Levin: ‘An Empty Bucket in His Hand’
Yuval Levin | January 27, 2012 | 3:35 pm | Yuval Levin | No comments

Published for www.nationalreview.com/corner, January 26, 2012

It’s true that Newt Gingrich used to go around with an empty ice bucket in 1996. It was a symbol of his efforts to cut congressional perks and costs. For decades prior to 1995, every congressional office would receive a daily delivery of ice from a central freezer on the Capitol grounds. It was a holdover from the days before easy refrigeration, and it made for a nice demonstration of the sort of silly and costly perks that members of Congress received. When he became Speaker, Gingrich ended the practice and (in large part because that meant eliminating several staff positions) saved some $400,000 a year. Gingrich liked to use the ice bucket as a metaphor for Democratic governance: expensive, wasteful, and out-of-date. Whatever you think of the metaphor, it was something Gingrich talked about constantly, including on many occasions in the presence of Bob Dole.

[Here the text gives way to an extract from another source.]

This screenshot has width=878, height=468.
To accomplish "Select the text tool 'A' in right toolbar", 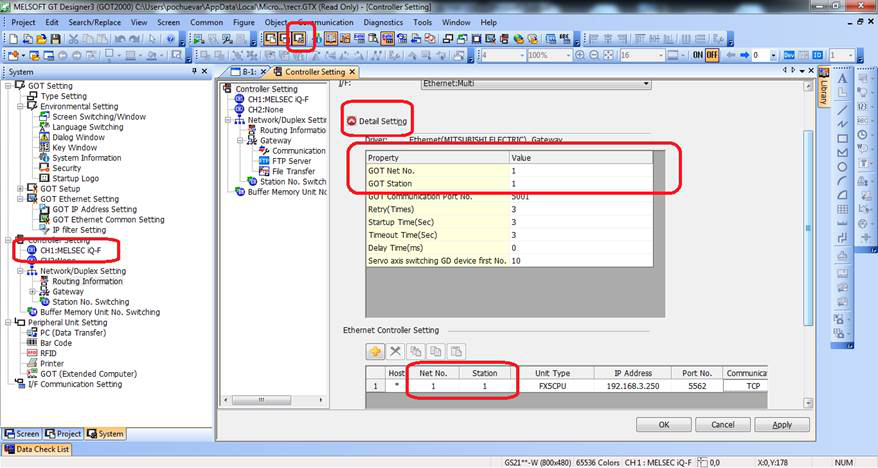I will click(x=843, y=79).
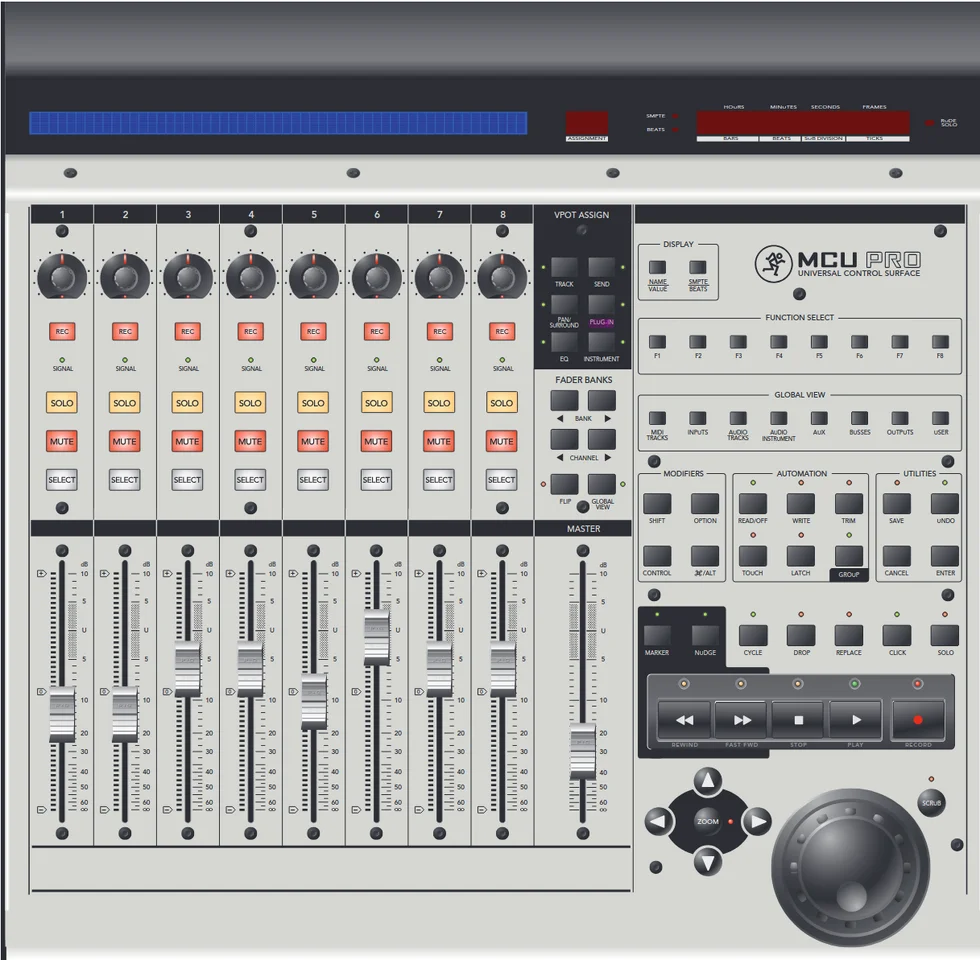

One could point to any number of erratic, undisciplined, and peculiar statements or actions by Newt Gingrich during his speakership. He was in many ways a disastrous manager and leader. But Dole’s example in his statement today reflects more poorly on Dole than on Gingrich, I’d say. And putting out this statement from Dole frankly doesn’t reflect well on the political judgment of the Romney campaign.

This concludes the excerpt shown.